(Source data)
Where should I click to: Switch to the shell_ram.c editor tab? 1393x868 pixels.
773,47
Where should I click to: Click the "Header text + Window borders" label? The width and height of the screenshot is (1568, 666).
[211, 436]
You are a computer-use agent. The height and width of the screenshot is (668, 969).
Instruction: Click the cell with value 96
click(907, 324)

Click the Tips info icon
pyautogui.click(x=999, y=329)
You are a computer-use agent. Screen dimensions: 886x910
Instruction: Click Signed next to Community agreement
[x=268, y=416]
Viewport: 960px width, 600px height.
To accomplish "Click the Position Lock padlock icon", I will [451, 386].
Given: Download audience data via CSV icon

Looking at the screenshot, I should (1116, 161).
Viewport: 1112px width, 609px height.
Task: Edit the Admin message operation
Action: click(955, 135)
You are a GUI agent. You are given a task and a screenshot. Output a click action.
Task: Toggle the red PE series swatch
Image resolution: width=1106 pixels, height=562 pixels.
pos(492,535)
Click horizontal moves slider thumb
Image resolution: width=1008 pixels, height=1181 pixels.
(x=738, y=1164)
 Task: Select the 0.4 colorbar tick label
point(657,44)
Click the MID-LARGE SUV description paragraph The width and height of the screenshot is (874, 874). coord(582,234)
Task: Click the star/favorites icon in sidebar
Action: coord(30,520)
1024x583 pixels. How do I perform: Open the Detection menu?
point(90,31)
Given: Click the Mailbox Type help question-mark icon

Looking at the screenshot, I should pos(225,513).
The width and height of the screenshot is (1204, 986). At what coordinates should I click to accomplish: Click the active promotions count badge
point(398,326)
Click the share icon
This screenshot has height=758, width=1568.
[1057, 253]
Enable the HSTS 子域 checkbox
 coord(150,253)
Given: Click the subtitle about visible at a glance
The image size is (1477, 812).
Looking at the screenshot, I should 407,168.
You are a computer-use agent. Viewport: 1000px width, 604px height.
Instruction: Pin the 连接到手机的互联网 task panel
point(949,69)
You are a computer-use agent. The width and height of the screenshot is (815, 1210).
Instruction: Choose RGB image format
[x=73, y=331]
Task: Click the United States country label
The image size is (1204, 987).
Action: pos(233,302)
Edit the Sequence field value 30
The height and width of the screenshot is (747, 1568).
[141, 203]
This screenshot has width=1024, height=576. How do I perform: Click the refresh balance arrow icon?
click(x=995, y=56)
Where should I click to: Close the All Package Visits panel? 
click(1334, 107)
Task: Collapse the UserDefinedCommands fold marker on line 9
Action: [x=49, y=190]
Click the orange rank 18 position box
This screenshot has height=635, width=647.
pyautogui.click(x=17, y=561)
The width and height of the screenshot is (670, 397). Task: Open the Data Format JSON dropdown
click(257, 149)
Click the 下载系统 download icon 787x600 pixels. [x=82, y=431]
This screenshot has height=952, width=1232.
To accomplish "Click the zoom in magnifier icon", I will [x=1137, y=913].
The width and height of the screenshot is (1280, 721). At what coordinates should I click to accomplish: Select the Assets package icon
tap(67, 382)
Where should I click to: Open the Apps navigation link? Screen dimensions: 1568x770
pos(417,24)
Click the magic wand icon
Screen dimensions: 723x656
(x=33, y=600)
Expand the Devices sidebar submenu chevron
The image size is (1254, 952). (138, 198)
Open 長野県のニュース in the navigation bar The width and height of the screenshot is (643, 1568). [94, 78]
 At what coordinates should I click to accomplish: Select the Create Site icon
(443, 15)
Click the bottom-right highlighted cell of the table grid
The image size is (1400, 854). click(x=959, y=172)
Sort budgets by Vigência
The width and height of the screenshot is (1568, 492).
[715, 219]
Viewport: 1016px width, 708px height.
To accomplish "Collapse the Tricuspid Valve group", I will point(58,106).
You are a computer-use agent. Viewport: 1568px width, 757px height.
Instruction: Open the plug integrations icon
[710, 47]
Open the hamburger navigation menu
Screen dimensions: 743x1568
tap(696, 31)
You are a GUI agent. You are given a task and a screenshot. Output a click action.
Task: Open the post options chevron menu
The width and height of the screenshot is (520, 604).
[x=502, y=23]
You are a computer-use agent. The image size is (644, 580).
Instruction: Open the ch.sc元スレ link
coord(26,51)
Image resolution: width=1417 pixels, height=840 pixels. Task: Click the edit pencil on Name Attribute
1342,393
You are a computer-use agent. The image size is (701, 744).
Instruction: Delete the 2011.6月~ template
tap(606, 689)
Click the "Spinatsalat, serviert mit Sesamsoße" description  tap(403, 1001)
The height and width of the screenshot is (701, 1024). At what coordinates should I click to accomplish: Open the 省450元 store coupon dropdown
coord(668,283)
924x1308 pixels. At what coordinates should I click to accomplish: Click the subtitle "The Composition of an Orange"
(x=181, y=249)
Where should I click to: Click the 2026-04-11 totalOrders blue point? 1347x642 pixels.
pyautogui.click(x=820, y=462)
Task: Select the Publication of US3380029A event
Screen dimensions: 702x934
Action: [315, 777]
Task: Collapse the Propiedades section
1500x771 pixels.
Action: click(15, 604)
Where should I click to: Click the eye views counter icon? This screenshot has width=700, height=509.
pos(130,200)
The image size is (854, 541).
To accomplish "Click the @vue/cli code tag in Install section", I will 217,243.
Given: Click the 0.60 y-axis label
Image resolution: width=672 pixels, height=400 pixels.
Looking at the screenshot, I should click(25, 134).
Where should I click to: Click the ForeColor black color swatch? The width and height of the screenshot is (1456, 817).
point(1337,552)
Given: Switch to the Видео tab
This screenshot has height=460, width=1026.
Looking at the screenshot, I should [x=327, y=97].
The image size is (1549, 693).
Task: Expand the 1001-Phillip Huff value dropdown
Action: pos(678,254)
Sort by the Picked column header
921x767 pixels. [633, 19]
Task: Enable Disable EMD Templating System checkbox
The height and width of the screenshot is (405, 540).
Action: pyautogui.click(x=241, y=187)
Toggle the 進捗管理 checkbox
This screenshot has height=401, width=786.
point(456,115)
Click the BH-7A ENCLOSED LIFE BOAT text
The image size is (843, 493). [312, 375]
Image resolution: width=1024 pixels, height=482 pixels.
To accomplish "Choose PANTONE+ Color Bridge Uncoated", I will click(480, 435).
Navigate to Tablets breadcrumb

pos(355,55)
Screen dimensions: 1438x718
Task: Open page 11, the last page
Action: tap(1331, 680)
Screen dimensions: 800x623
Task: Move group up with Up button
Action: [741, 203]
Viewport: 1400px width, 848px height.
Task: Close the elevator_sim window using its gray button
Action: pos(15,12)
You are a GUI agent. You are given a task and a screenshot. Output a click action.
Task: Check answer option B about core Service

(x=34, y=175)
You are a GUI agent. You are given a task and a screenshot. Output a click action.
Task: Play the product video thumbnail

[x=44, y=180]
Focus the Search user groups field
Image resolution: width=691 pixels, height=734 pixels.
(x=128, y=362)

DIRECTIVE =
Rewrite the rows above, changing "computer-use agent" to "screen assistant" everywhere it occurs and keeping every other part the same.

SOLUTION BELOW =
Where should I click to: Switch to the shell_ram.c editor tab? 1393x868 pixels.
773,47
Where should I click to: Click the "Header text + Window borders" label? The width and height of the screenshot is (1568, 666).
[211, 436]
You are a screen assistant. The height and width of the screenshot is (668, 969).
Instruction: Click the cell with value 96
click(907, 324)

Click the Tips info icon
pyautogui.click(x=999, y=329)
You are a screen assistant. Screen dimensions: 886x910
Instruction: Click Signed next to Community agreement
[x=268, y=416]
Viewport: 960px width, 600px height.
To accomplish "Click the Position Lock padlock icon", I will [451, 386].
Given: Download audience data via CSV icon

Looking at the screenshot, I should (1116, 161).
Viewport: 1112px width, 609px height.
Task: Edit the Admin message operation
Action: click(955, 135)
You are a GUI agent. You are given a task and a screenshot. Output a click action.
Task: Toggle the red PE series swatch
Image resolution: width=1106 pixels, height=562 pixels.
pos(492,535)
Click horizontal moves slider thumb
Image resolution: width=1008 pixels, height=1181 pixels.
(x=738, y=1164)
 Task: Select the 0.4 colorbar tick label
point(657,44)
Click the MID-LARGE SUV description paragraph The width and height of the screenshot is (874, 874). coord(582,234)
Task: Click the star/favorites icon in sidebar
Action: coord(30,520)
1024x583 pixels. How do I perform: Open the Detection menu?
point(90,31)
Given: Click the Mailbox Type help question-mark icon

Looking at the screenshot, I should pos(225,513).
The width and height of the screenshot is (1204, 986). At what coordinates should I click to accomplish: Click the active promotions count badge
point(398,326)
Click the share icon
This screenshot has height=758, width=1568.
[1057, 253]
Enable the HSTS 子域 checkbox
 coord(150,253)
Given: Click the subtitle about visible at a glance
The image size is (1477, 812).
Looking at the screenshot, I should 407,168.
You are a screen assistant. Viewport: 1000px width, 604px height.
Instruction: Pin the 连接到手机的互联网 task panel
point(949,69)
You are a screen assistant. The width and height of the screenshot is (815, 1210).
Instruction: Choose RGB image format
[x=73, y=331]
Task: Click the United States country label
The image size is (1204, 987).
Action: pos(233,302)
Edit the Sequence field value 30
The height and width of the screenshot is (747, 1568).
[141, 203]
This screenshot has width=1024, height=576. How do I perform: Click the refresh balance arrow icon?
click(x=995, y=56)
Where should I click to: Close the All Package Visits panel? 
click(1334, 107)
Task: Collapse the UserDefinedCommands fold marker on line 9
Action: [x=49, y=190]
Click the orange rank 18 position box
This screenshot has height=635, width=647.
pyautogui.click(x=17, y=561)
The width and height of the screenshot is (670, 397). Task: Open the Data Format JSON dropdown
click(257, 149)
Click the 下载系统 download icon 787x600 pixels. [x=82, y=431]
This screenshot has height=952, width=1232.
To accomplish "Click the zoom in magnifier icon", I will [x=1137, y=913].
The width and height of the screenshot is (1280, 721). At what coordinates should I click to accomplish: Select the Assets package icon
tap(67, 382)
Where should I click to: Open the Apps navigation link? Screen dimensions: 1568x770
pos(417,24)
Click the magic wand icon
Screen dimensions: 723x656
(x=33, y=600)
Expand the Devices sidebar submenu chevron
The image size is (1254, 952). (138, 198)
Open 長野県のニュース in the navigation bar The width and height of the screenshot is (643, 1568). [94, 78]
 At what coordinates should I click to accomplish: Select the Create Site icon
(443, 15)
Click the bottom-right highlighted cell of the table grid
The image size is (1400, 854). click(x=959, y=172)
Sort budgets by Vigência
The width and height of the screenshot is (1568, 492).
[715, 219]
Viewport: 1016px width, 708px height.
To accomplish "Collapse the Tricuspid Valve group", I will point(58,106).
You are a screen assistant. Viewport: 1568px width, 757px height.
Instruction: Open the plug integrations icon
[710, 47]
Open the hamburger navigation menu
Screen dimensions: 743x1568
tap(696, 31)
You are a GUI agent. You are given a task and a screenshot. Output a click action.
Task: Open the post options chevron menu
The width and height of the screenshot is (520, 604).
[x=502, y=23]
You are a screen assistant. The image size is (644, 580).
Instruction: Open the ch.sc元スレ link
coord(26,51)
Image resolution: width=1417 pixels, height=840 pixels. Task: Click the edit pencil on Name Attribute
1342,393
You are a screen assistant. The image size is (701, 744).
Instruction: Delete the 2011.6月~ template
tap(606, 689)
Click the "Spinatsalat, serviert mit Sesamsoße" description  tap(403, 1001)
The height and width of the screenshot is (701, 1024). At what coordinates should I click to accomplish: Open the 省450元 store coupon dropdown
coord(668,283)
924x1308 pixels. At what coordinates should I click to accomplish: Click the subtitle "The Composition of an Orange"
(x=181, y=249)
Where should I click to: Click the 2026-04-11 totalOrders blue point? 1347x642 pixels.
pyautogui.click(x=820, y=462)
Task: Select the Publication of US3380029A event
Screen dimensions: 702x934
Action: [315, 777]
Task: Collapse the Propiedades section
1500x771 pixels.
Action: click(15, 604)
Where should I click to: Click the eye views counter icon? This screenshot has width=700, height=509.
pos(130,200)
The image size is (854, 541).
To accomplish "Click the @vue/cli code tag in Install section", I will 217,243.
Given: Click the 0.60 y-axis label
Image resolution: width=672 pixels, height=400 pixels.
Looking at the screenshot, I should click(25, 134).
Where should I click to: Click the ForeColor black color swatch? The width and height of the screenshot is (1456, 817).
point(1337,552)
Given: Switch to the Видео tab
This screenshot has height=460, width=1026.
Looking at the screenshot, I should [x=327, y=97].
The image size is (1549, 693).
Task: Expand the 1001-Phillip Huff value dropdown
Action: pos(678,254)
Sort by the Picked column header
921x767 pixels. [633, 19]
Task: Enable Disable EMD Templating System checkbox
The height and width of the screenshot is (405, 540).
Action: pyautogui.click(x=241, y=187)
Toggle the 進捗管理 checkbox
This screenshot has height=401, width=786.
point(456,115)
Click the BH-7A ENCLOSED LIFE BOAT text
The image size is (843, 493). [312, 375]
Image resolution: width=1024 pixels, height=482 pixels.
To accomplish "Choose PANTONE+ Color Bridge Uncoated", I will click(480, 435).
Navigate to Tablets breadcrumb

pos(355,55)
Screen dimensions: 1438x718
Task: Open page 11, the last page
Action: tap(1331, 680)
Screen dimensions: 800x623
Task: Move group up with Up button
Action: [741, 203]
Viewport: 1400px width, 848px height.
Task: Close the elevator_sim window using its gray button
Action: pos(15,12)
You are a GUI agent. You are given a task and a screenshot. Output a click action.
Task: Check answer option B about core Service

(x=34, y=175)
You are a GUI agent. You are given a task and a screenshot. Output a click action.
Task: Play the product video thumbnail

[x=44, y=180]
Focus the Search user groups field
Image resolution: width=691 pixels, height=734 pixels.
(x=128, y=362)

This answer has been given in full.